Excess Loss Coverage
Excess Loss Coverage is a specialized risk management mechanism within decentralized finance and derivative protocols designed to protect liquidity providers and the protocol itself from extreme market events. When a trader experiences a loss that exceeds their collateral balance, the protocol must ensure the counterparty is still paid.
If the insurance fund or socialized loss mechanisms are insufficient, Excess Loss Coverage acts as a secondary safety layer, often provided by third-party underwriters or decentralized insurance pools. This coverage mitigates the systemic risk of protocol insolvency during periods of high volatility or rapid price gaps in crypto assets.
It effectively shifts the tail risk of a bankruptcy event away from the liquidity pool and onto a dedicated risk-bearing entity. By providing this buffer, it maintains the integrity of the margin engine and ensures that financial settlement remains robust even under adversarial market conditions.

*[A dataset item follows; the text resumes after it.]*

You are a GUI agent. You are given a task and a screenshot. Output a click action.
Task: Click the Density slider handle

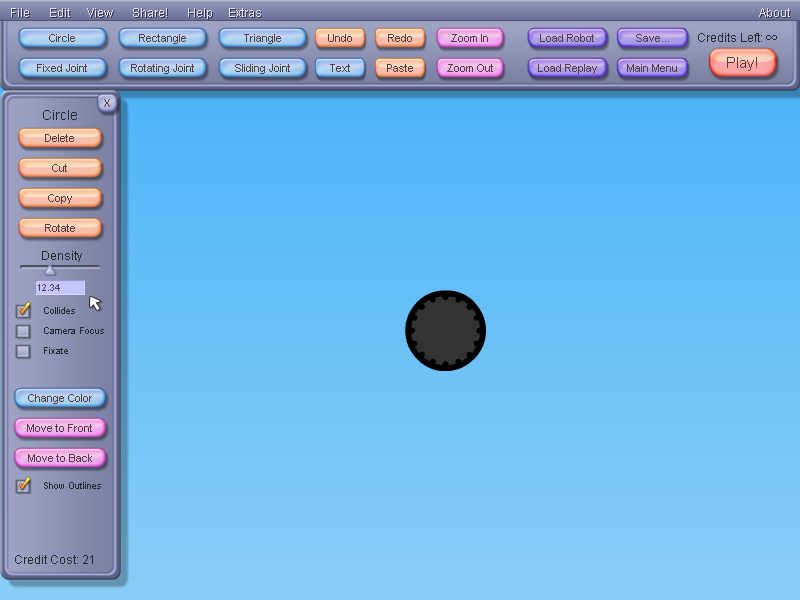point(50,268)
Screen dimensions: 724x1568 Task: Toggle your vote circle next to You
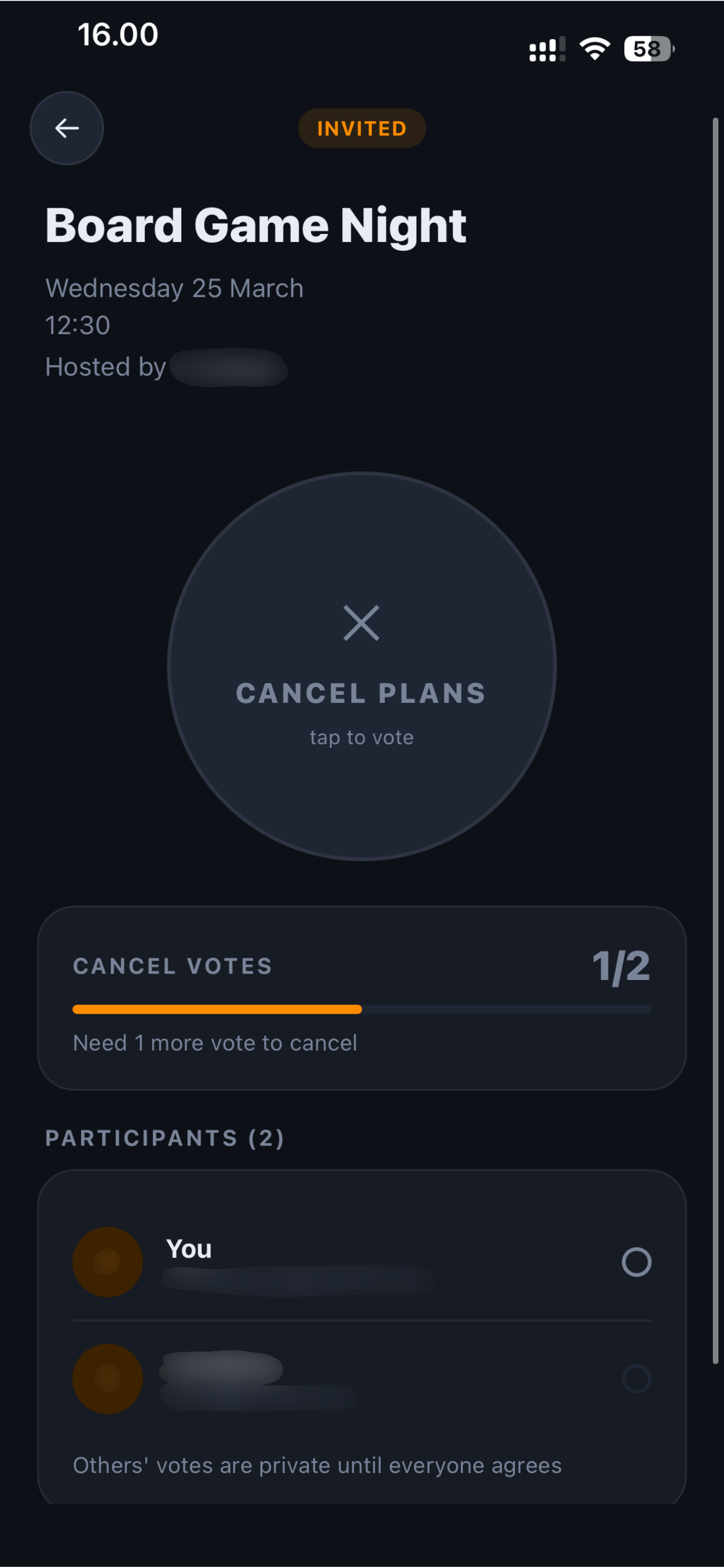(637, 1262)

It is essential for attracting institutional capital that requires defined risk parameters for providing liquidity. This mechanism functions similarly to catastrophe bonds in traditional finance, where capital is deployed to cover losses that exceed a specific threshold.
It prevents the need for drastic measures like clawbacks, which can erode trust in a decentralized exchange. Ultimately, it stabilizes the ecosystem by absorbing shocks that would otherwise lead to a contagion of liquidations.